Akal imitasi atau aritificial intelegence tumbuh cepat, media sosial juga jadi sarana informasi yang tak bisa dianggap sepele. Keberadaannya, telah menggerus media mainstream. Namun, ditengah derasnya pertumbuhannya, ada satu hal yang tak mereka miliki, yakni, kepercayaan publik.
Saat informasi beradu cepat, masyarakat melahap segalanya, bahkan hingga berita palsu sekalipun. Bikin Terang Indonessia, adalah semangat JMSI jaga kepercayaan publik, sebab, nilai itu lebih mahal dari mata uang.

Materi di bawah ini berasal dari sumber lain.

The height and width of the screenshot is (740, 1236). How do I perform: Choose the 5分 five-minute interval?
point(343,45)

Refleksi enam tahun JMSI, harus melihat keberadaan anggota sebagai pemilik pers di daerah. Organisasi ini tumbuh dari kesadaran bahwa, media daerah merupakan nadi informasi publik terdekat dengan warga. Saat isu nasional begitu jauh, media siber daerah hadir sebagai jembatan.
Mata pusat terlalu jauh meneropong persoalan di daerah. Tangannya panjang, tapi tak bisa menjangkau akar persoalan rakyat, seperti layanan publik, ekonomi lokal, pendidikan dan bahkan isu kesehatan.

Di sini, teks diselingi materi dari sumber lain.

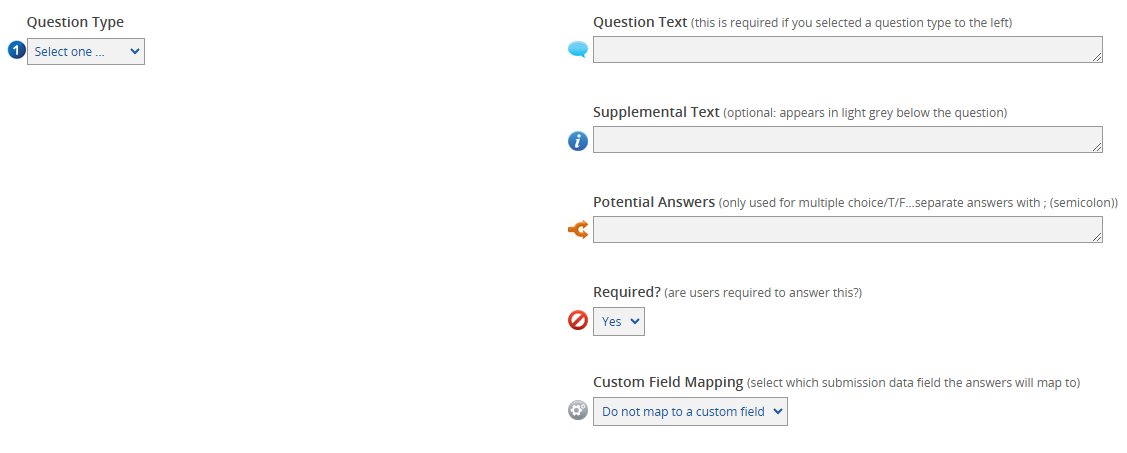This screenshot has width=1127, height=453.
Task: Click the resize handle of the Question Text box
Action: click(x=1097, y=58)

Kasus itu, semakin perteguh keberadaan JMSI seharusnya, bahwa, ekosistem pers yang sehat, tidak bisa hanya bertumpu pada media besar, tapi juga, media siber lokal yang kuat, independen, dan berkelanjutan.
Enam tahun perjalanan JMSI dan peringatannya hari lahirnya, mesti jadi momentum dan penegasan bahwa, pertumbuhan organisasi pers harus sejalan dengan meningkatnya standar. Ini bukan soal persaingan, namun tentang algoritma, tekanan ekonomi, keamanan jurnalisme, serta tuntutan masyarakat yang kian kencang.

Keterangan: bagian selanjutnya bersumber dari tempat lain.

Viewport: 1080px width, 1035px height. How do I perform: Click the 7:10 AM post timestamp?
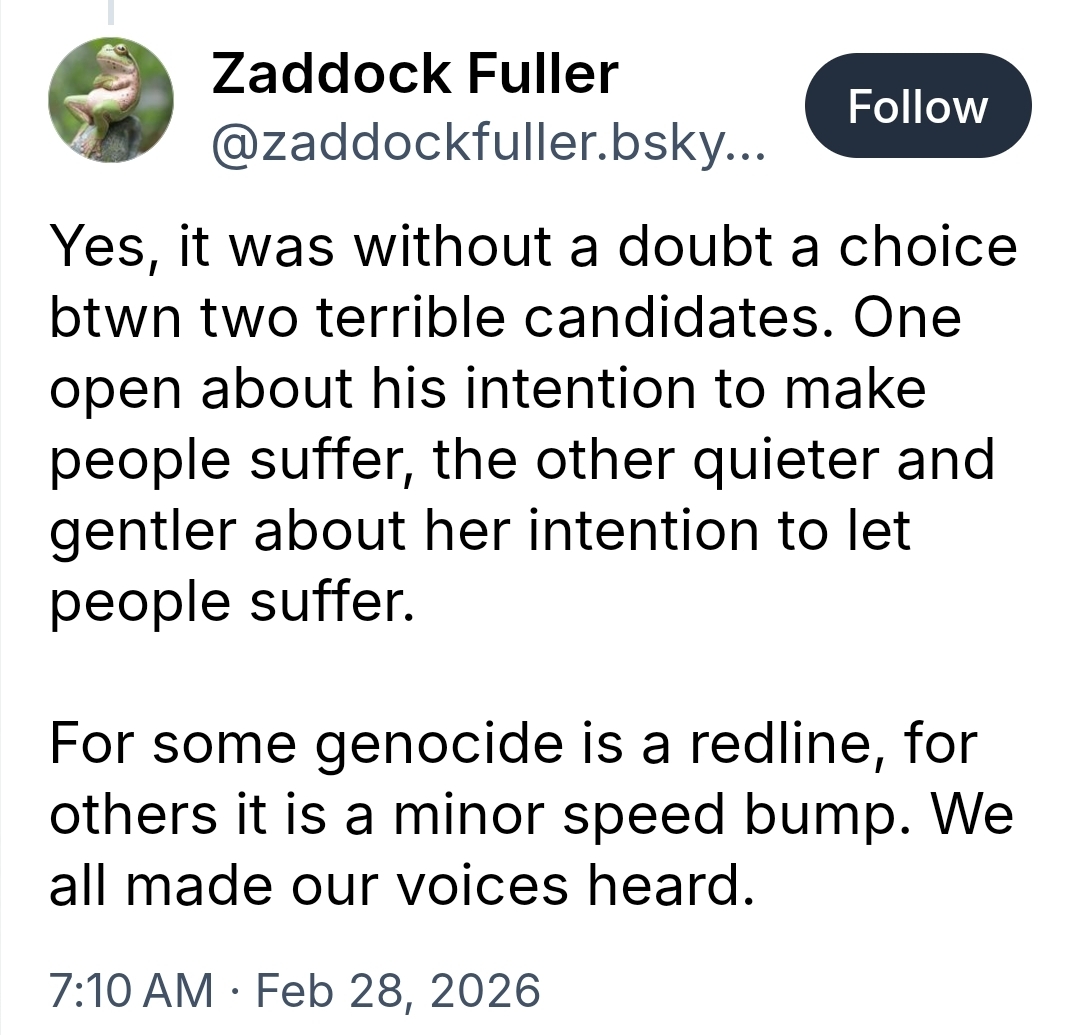(131, 989)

Enam tahun sudah JMSI berkiprah. Membangun organisasi itu mudah, bisa berdiri, tapi membuatnya mampu menjadi rumah yang menguatkan anggota, itu bukan pekerjaan gampang. Kita semua, disini, bersama JMSI, bertahan dan bertumbuh atas kesadaran kolektif.
Tahun 2026, Banten jadi saksi perayaan HUT JMSI ke-6, provinsi ini penyaksi bahwa, pers masih punya tugas tak pernah lekang dan usang, yakni menerangai ruang publik. Saat informasi mudah di produksi dan dipercaya, JMSI memilih tanggungjawab verifikasi konteks. Selamat HUT JMSI ke-6, terus bikin terang Indonesia-dengan berita benar, jurnalisme bermartabat, dan keberpihakan pada rakyat.